* begin Passage to read *

You’d better watch out, you’d better not cry, but do your kids really know why? Jolly Old St. Nicholas is coming, and as parents it’s up to you to decide what your child knows about one of the most important gift givers in their lives! Kris Kringle’s complexity changes as your children get older, and knowing how to answer questions about the man himself will help you, parents, from being caught off guard when your knowledge of reindeer and elves is put to the test.
Chances are your kids already know he travels around the world one night a year, giving out presents to good boys and girls. They also probably know of his affinity for spending time in shopping malls in the weeks leading up to December 25th. And of course they can appreciate the man’s sweet tooth – who doesn’t love cookies and milk after a long trip down a chimney? But these hard core truths about the man are going to lead to questions as your kids get older, and there’s a few different avenues that you can take to address their curiosities.
A lot of articles we read said that most parents stick with the obscure answers, like magic or time travel or complex yoga (when asked about chimneys and physics), and these usually lead to more and more questions every year. While going this path may lead to the “creative answers tight-rope game”, it shows that your children are thinking about the situation and piecing together the feasibility of it all. Research shows that as children begin to really think how Santa Claus does his amazing ride, they begin to figure things out on their own and eventually understand the true nature of Father Christmas.
When children ask about him, you can also side-step by talking about what he stands for, getting them into the Santa spirit! Teaching children about giving, and the joy it brings, shows a fundamental aspect of the holiday season. Many parents help their children become “Secret Santas” for friends and teachers by helping them pick out gifts and wrapping them, while others even help children pick out toys to donate to charities. Throughout these adventures, reminding children how they are just like Santa begins to get the gears turning of what Santa Claus really means this time of year.

* end Passage to read *
* begin Data lines *

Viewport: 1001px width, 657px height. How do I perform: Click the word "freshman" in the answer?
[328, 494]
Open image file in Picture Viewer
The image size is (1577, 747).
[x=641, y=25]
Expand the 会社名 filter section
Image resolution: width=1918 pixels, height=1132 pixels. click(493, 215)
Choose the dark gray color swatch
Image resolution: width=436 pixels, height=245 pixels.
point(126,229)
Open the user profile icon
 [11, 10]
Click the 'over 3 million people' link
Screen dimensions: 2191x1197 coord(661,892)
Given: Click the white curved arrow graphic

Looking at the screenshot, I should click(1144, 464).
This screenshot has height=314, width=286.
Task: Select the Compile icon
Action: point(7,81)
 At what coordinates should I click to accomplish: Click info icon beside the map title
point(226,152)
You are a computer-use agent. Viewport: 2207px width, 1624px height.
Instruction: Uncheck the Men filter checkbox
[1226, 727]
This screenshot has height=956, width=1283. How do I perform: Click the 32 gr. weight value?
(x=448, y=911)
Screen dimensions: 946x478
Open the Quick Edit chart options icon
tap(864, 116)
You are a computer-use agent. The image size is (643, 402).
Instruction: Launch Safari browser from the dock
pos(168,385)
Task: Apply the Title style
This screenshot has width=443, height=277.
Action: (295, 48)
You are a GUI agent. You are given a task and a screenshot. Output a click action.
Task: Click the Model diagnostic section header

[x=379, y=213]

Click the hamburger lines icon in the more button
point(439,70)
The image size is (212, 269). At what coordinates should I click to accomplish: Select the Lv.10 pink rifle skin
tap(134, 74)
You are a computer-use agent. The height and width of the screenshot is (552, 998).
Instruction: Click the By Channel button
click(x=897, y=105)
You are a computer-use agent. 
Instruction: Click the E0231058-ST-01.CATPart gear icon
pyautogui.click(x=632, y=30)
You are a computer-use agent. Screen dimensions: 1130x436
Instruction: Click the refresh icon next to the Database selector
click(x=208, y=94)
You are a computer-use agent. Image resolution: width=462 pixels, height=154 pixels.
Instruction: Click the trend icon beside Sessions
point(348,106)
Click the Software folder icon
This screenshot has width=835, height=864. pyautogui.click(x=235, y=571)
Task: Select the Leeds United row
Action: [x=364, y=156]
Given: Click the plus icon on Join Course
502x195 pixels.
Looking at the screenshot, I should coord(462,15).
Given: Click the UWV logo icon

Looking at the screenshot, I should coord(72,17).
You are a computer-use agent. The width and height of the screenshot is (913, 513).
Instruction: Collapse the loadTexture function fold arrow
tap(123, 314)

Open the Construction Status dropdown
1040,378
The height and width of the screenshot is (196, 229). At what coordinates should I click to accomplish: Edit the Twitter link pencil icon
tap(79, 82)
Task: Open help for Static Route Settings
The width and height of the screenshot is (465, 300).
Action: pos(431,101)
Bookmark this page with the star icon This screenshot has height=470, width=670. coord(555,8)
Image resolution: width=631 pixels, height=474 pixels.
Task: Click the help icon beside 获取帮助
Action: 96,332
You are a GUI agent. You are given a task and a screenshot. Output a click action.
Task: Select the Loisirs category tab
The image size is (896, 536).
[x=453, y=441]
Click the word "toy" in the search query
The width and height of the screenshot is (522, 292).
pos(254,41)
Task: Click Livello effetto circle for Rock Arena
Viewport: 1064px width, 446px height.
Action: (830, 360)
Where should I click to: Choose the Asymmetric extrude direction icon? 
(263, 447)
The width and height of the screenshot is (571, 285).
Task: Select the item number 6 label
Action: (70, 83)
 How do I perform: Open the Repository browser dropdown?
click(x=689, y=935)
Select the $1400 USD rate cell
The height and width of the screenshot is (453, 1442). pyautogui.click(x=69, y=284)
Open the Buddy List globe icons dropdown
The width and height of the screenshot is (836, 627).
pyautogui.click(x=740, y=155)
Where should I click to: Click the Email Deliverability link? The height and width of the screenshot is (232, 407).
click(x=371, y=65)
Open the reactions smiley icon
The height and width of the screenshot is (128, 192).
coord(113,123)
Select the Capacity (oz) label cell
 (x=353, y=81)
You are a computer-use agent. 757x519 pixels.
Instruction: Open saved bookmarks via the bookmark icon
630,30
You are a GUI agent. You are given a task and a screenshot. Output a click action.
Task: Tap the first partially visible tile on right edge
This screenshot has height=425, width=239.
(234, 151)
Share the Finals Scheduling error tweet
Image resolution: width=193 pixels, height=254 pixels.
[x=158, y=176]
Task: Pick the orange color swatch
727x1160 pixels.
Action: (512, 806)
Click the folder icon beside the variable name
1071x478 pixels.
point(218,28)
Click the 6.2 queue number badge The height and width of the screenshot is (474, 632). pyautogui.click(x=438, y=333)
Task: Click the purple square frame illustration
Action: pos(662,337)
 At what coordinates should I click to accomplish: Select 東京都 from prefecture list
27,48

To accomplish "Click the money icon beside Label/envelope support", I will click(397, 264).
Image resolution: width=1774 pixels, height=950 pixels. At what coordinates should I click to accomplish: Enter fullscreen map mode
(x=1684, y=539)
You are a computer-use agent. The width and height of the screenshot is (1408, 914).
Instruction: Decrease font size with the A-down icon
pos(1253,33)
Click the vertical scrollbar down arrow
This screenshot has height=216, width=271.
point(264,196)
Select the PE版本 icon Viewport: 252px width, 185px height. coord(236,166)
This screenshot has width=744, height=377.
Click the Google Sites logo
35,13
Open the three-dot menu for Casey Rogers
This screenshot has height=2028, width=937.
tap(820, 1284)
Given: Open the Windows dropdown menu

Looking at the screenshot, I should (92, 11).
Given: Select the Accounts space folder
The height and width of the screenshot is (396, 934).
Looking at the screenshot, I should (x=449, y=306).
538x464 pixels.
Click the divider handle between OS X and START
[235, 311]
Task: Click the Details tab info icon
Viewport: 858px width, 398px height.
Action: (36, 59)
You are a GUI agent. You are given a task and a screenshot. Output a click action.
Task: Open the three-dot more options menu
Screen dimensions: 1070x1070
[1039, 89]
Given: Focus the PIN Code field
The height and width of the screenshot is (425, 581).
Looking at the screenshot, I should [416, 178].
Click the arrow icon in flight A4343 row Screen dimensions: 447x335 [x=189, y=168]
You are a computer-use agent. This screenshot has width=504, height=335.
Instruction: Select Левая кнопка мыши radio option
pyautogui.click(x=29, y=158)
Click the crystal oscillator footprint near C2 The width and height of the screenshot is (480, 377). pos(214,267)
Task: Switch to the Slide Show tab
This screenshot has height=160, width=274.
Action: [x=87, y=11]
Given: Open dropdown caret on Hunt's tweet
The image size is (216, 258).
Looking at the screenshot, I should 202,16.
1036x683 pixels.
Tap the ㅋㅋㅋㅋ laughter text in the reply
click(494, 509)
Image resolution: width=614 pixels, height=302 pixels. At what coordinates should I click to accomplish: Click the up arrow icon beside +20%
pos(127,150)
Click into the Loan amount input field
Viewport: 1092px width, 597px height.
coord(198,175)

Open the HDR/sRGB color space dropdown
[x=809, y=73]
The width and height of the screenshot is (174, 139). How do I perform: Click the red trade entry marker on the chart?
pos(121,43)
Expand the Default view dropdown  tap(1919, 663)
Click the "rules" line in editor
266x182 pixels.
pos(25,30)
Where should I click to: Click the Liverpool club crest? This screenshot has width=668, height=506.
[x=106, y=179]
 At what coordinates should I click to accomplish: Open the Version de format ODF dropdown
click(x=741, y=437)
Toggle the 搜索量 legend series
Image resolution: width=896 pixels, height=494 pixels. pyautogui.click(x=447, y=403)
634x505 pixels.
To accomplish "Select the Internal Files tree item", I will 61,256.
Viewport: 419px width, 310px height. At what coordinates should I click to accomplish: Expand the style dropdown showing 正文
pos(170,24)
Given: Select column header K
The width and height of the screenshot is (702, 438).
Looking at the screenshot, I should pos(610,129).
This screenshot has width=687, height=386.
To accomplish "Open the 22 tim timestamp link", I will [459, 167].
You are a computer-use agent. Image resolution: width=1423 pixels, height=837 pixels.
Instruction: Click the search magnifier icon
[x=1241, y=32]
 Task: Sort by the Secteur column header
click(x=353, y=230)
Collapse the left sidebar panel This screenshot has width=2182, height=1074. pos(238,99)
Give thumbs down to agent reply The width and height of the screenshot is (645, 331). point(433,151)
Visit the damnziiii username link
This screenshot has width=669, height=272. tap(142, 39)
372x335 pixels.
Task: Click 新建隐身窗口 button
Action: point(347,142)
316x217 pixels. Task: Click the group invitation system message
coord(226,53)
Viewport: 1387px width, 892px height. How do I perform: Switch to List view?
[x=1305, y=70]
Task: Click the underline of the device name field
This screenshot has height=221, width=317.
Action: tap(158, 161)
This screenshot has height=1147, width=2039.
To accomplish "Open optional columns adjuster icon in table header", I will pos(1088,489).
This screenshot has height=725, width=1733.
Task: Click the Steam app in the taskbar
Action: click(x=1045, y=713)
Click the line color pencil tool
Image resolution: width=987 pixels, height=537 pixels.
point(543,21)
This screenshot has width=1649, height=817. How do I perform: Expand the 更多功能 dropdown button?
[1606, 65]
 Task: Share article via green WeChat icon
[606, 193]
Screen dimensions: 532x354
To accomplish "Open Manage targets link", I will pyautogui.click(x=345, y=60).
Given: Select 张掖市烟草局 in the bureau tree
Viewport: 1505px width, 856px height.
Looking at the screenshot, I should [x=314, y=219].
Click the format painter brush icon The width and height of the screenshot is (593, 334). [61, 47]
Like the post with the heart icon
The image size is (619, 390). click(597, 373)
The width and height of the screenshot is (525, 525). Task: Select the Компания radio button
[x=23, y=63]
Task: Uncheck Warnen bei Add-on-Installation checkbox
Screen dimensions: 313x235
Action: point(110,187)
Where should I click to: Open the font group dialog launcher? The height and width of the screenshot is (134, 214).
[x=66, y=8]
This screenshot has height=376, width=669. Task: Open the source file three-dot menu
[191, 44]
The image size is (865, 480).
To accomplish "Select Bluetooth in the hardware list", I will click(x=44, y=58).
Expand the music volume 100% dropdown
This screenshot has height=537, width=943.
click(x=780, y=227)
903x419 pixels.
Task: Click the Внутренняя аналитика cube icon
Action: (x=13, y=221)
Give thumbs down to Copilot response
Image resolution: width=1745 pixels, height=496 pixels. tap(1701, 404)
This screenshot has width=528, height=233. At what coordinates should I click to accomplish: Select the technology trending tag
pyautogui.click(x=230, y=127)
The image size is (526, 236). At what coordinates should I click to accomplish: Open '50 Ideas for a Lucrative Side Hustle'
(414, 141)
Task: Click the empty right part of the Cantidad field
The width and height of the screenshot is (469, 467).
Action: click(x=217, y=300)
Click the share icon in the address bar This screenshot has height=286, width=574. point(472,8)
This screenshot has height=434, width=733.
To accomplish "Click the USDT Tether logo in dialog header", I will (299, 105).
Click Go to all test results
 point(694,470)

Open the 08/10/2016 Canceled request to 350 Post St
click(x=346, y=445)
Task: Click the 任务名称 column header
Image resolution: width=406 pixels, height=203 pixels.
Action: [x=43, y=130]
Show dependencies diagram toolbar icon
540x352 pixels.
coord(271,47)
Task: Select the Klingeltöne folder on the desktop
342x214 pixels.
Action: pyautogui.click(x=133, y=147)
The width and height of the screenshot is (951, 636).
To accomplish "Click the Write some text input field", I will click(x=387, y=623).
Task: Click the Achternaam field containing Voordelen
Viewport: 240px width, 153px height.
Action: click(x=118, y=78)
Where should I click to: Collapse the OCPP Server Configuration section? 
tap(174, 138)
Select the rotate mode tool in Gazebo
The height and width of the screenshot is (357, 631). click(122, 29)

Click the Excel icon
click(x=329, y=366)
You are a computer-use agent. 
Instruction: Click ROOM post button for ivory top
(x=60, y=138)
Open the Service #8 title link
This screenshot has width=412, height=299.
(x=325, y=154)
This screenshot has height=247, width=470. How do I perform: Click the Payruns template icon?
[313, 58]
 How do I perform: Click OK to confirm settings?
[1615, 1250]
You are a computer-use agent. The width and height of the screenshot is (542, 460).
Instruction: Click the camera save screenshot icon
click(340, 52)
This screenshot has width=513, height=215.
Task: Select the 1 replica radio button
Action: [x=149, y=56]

* end Data lines *

◆ Task instructions ◆
(a) Please change "shopping malls" to "department stores" in the passage about Santa Claus, and give it again from "Chances are your" to "address their curiosities.".
(b) List every line of the entries that contains the string "font". Case counts.

◆ The results ◆
(a)
Chances are your kids already know he travels around the world one night a year, giving out presents to good boys and girls. They also probably know of his affinity for spending time in department stores in the weeks leading up to December 25th. And of course they can appreciate the man’s sweet tooth – who doesn’t love cookies and milk after a long trip down a chimney? But these hard core truths about the man are going to lead to questions as your kids get older, and there’s a few different avenues that you can take to address their curiosities.

(b)
Instruction: Decrease font size with the A-down icon
Where should I click to: Open the font group dialog launcher? The height and width of the screenshot is (134, 214).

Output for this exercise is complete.